Public Review Issues

Accumulated Feedback on PRI #540

This page is a compilation of formal public feedback received so far. See Feedback for further information on this issue, how to discuss it, and how to provide feedback.

The links below go to locations in this document for feedback.

Feedback routed to CJK & Unihan Working Group for evaluation [CJK]
Feedback routed to Script Encoding Working Group for evaluation [SEW]
Feedback routed to Properties & Algorithms Working Group for evaluation [PAG]
Feedback routed to Emoji Standard & Research Working Group for evaluation [ESR]
Feedback routed to Editorial Working Group for evaluation [EDC]
Feedback routed to Charts Working Group for evaluation [CHARTS]
Other Reports

Feedback routed to CJK & Unihan Working Group for evaluation [CJK]

(None at this time.)

Feedback routed to Script Encoding Working Group for evaluation [SEW]

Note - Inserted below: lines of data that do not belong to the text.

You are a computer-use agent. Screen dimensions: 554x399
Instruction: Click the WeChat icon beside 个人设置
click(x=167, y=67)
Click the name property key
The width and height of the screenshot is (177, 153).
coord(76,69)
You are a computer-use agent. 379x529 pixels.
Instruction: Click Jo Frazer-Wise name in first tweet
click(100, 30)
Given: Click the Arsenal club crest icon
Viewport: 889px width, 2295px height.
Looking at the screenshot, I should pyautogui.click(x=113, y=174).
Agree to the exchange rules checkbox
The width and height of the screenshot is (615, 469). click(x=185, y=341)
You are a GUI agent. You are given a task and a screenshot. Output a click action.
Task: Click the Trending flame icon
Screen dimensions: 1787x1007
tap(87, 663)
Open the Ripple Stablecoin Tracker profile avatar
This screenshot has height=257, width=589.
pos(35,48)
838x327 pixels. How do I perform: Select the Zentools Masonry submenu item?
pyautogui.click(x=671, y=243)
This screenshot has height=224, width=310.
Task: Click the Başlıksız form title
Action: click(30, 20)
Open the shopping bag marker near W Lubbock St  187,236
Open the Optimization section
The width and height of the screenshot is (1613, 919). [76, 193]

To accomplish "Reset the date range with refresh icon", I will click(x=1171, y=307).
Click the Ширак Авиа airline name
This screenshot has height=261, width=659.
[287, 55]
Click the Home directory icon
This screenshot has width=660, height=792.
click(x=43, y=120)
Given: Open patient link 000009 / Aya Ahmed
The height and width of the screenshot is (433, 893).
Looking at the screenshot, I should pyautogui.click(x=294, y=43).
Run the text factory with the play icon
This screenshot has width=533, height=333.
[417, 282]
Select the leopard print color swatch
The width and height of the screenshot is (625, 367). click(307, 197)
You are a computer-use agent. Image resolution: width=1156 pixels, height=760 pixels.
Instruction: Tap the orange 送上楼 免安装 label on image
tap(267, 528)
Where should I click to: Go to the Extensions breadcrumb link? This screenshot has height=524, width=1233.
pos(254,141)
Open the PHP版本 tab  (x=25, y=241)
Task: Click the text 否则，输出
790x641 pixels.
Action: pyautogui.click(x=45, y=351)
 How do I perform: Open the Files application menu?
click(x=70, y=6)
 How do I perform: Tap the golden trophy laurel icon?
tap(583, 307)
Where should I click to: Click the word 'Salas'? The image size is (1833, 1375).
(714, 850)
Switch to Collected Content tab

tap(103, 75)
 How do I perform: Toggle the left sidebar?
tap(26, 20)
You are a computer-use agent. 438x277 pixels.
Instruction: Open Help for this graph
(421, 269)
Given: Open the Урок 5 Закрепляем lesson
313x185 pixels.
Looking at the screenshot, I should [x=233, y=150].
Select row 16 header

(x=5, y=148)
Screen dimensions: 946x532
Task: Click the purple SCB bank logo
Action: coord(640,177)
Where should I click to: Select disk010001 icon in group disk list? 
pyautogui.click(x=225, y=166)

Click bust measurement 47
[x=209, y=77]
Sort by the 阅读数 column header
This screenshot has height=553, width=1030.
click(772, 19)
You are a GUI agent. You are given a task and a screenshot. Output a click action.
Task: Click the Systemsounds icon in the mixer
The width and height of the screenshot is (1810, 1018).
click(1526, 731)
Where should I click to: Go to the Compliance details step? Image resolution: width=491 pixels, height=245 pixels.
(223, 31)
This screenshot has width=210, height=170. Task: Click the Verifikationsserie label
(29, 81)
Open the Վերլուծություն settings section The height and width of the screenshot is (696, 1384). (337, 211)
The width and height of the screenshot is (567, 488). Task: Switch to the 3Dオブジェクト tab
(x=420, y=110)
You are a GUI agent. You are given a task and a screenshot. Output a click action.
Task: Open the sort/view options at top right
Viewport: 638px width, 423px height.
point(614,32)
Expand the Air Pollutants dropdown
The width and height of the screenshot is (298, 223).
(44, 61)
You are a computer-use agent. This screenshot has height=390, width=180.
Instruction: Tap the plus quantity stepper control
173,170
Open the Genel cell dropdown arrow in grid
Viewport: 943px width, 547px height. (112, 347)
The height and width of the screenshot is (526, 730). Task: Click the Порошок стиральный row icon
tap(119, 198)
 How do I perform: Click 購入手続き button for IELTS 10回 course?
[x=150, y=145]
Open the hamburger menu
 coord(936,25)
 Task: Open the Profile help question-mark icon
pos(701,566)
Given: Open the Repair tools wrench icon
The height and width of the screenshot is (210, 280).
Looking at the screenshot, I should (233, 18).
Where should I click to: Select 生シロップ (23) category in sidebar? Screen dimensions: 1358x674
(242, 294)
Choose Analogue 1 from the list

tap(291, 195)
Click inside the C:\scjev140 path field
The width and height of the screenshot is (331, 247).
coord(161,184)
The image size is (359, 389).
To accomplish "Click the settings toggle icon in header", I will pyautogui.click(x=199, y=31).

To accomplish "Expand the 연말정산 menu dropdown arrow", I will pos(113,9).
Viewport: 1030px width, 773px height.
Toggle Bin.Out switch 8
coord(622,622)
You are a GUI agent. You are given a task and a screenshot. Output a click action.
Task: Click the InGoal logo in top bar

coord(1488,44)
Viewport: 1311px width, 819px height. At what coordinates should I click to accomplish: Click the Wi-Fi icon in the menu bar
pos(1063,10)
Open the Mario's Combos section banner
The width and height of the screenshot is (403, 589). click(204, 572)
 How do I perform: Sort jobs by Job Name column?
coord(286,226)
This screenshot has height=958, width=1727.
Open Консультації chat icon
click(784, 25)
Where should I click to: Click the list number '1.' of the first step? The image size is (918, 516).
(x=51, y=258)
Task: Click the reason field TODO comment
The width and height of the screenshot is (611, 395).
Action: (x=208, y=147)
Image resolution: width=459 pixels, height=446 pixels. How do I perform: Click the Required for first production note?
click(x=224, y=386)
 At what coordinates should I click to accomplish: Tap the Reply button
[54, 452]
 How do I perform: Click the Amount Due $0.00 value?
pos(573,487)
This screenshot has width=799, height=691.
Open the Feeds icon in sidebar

Date/Time: Fri Jan 30 14:22:06 PT 2026
ReportID: ID20260130142206
Name: Charlotte Buff
Report Type: PRI Feedback
Opt Subject: Shaaldaa character names are inconsistent

As per consensus 186-C20, the code points for the Shaaldaa script have been provisionally assigned using the character names in section V of 
L2/26-040R. However, the document in question also includes a second list of character names in section IV that differs in a number of ways:

U+1C800..U+1C817 and U+1CAA0..U+1CAB7 include the word “SYLLABLE” in section IV but not in section V
U+1C80C: “SECONDARY VOWEL BASE” (section IV) vs. “SECONDARY BASE” (section V)
use of “GEMINATE” (section IV) vs. “GEMINATED” (section V)
The section V names contain some errors:

U+1C804 includes the word “VOWEL” but none of the other vowels do
U+1CAB2..U+1CAB5 are duplicates of U+1CAAD..U+1CAB0; the latter should use single vowels instead of double vowels
The section IV names appear to be more consistent with existing naming practices on the whole, but they also contain some errors:

U+1CA0D should be syllable KKHEE instead of KKXEE
U+1CB20 uses “SMR” instead of “DIGIT”

Date/Time: Thu Feb 21 10:00:21 PT 2026
ReportID: ID20260221100021
Name: Anne Xuan
Report Type: PRI Feedback
Opt Subject: Request UTC consider that Cirth and Tengwar on the Unicode’s Roadmaps

As UTC rejected Klingon Script encoding proposal, but another two scripts are used in Conlang, or Constructed Language, are still appeared on 
the Unicode's Roadmaps. These two scripts are not communicated by somebody in the real life. I request that UTC consider if remove Cirth and 
Tengwar on the Unicode's Roadmaps.

Also, in document L2/20-169 and L2/21-174, UTC said they could reconsider the action for Rejected Klingon Script, if kind of these scripts were 
accepted by UTC, I think re-add it into Roadmaps is a better choice in the future.

Reference
1. WG 2 N 1641, Proposal to encode Tengwar in Plane 1 of ISO/IEC 10646-2
2. WG 2 N 1642, Proposal to encode Cirth in Plane 1 of ISO/IEC 10646-2
3. L2/20-169, Recommendations to UTC #164 July 2020 on Script Proposals
4. L2/21-174, Recommendations to UTC #169 October 2021 on Script Proposals
5. Unicode Roadmaps for SMP www.unicode.org/roadmaps/smp

Date/Time: Tue Mar 10 01:51:04 PT 2026
ReportID: ID20260310015104
Name: ayaan
Report Type: Report Error in Publication/Data
Opt Subject: Incorrect glyph of U+06C4 in unicode charts

Unicode charts display incorrect glyph of Unicode Character “ۄ” (U+06C4), which is used for Kashmiri Language. 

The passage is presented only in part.